[Given information Boundary: Start]

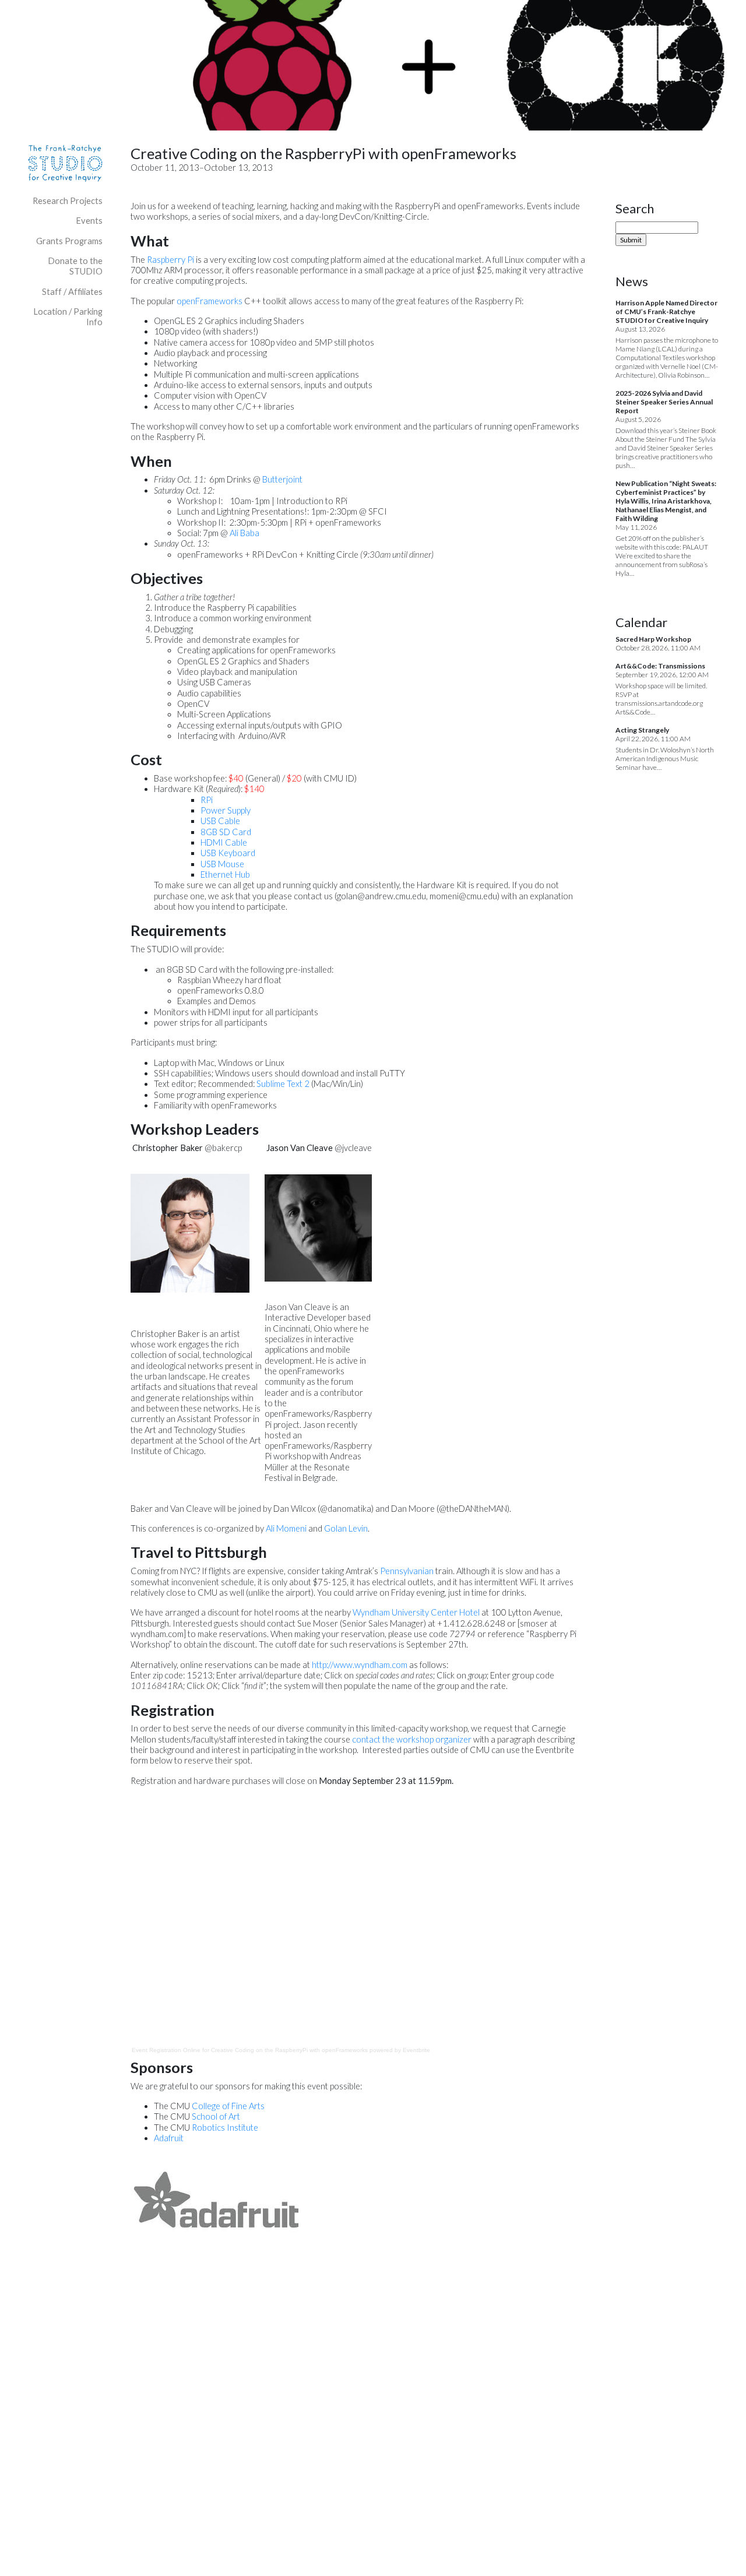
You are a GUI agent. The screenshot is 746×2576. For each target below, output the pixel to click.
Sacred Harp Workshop (653, 639)
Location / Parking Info (68, 317)
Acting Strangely (642, 730)
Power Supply (225, 810)
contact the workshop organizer (411, 1739)
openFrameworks (209, 301)
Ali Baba (244, 533)
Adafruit (169, 2138)
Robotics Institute (225, 2127)
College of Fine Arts (228, 2106)
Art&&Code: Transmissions (660, 665)
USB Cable (220, 821)
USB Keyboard (227, 853)
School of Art (216, 2116)
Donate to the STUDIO (75, 266)
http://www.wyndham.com (359, 1665)
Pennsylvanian (407, 1571)
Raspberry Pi (170, 260)
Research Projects (68, 201)
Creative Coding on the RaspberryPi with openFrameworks (289, 2050)
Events (89, 221)
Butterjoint (282, 479)
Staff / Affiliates (72, 292)
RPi (206, 800)
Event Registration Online (166, 2050)
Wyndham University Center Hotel (416, 1612)
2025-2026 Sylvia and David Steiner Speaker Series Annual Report (664, 402)
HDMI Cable (223, 842)
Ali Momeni (286, 1528)
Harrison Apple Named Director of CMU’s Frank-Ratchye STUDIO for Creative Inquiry (666, 311)
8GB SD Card (225, 832)
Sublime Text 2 (282, 1084)
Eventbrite (416, 2050)
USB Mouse (222, 864)
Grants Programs (69, 241)
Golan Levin (346, 1528)
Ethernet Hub (225, 874)
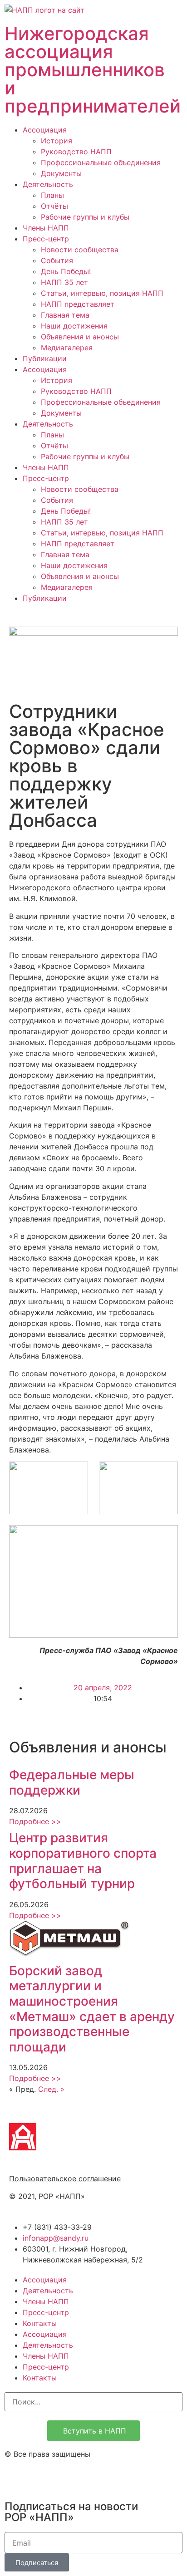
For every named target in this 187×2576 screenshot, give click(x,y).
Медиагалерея (67, 347)
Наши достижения (74, 325)
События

[Given information Boundary: End]

### Problem to work on
Your copy should match the records above exactly, apart from the pictures, which stay out.

### Response
You are a GUI agent. The screenshot is 746×2576. For each target below, output the pixel to click.
Sacred Harp Workshop (653, 639)
Location / Parking Info (68, 317)
Acting Strangely (642, 730)
Power Supply (225, 810)
contact the workshop organizer (411, 1739)
openFrameworks (209, 301)
Ali Baba (244, 533)
Adafruit (169, 2138)
Robotics Institute (225, 2127)
College of Fine Arts (228, 2106)
Art&&Code: Transmissions (660, 665)
USB Cable (220, 821)
USB Keyboard (227, 853)
School of Art (216, 2116)
Donate to the STUDIO (75, 266)
http://www.wyndham.com (359, 1665)
Pennsylvanian (407, 1571)
Raspberry Pi (170, 260)
Research Projects (68, 201)
Creative Coding on the RaspberryPi with openFrameworks (289, 2050)
Events (89, 221)
Butterjoint (282, 479)
Staff / Affiliates (72, 292)
RPi (206, 800)
Event Registration Online (166, 2050)
Wyndham University Center Hotel (416, 1612)
2025-2026 Sylvia and David Steiner Speaker Series Annual Report (664, 402)
HDMI Cable (223, 842)
Ali Momeni (286, 1528)
Harrison Apple Named Director of CMU’s Frank-Ratchye STUDIO for Creative Inquiry (666, 311)
8GB SD Card (225, 832)
Sublime Text 2 (282, 1084)
Eventbrite (416, 2050)
USB Mouse (222, 864)
Grants Programs (69, 241)
Golan Levin (346, 1528)
Ethernet Hub (225, 874)
For every named target in this 187×2576 screenshot, give click(x,y).
Медиагалерея (67, 347)
Наши достижения (74, 325)
События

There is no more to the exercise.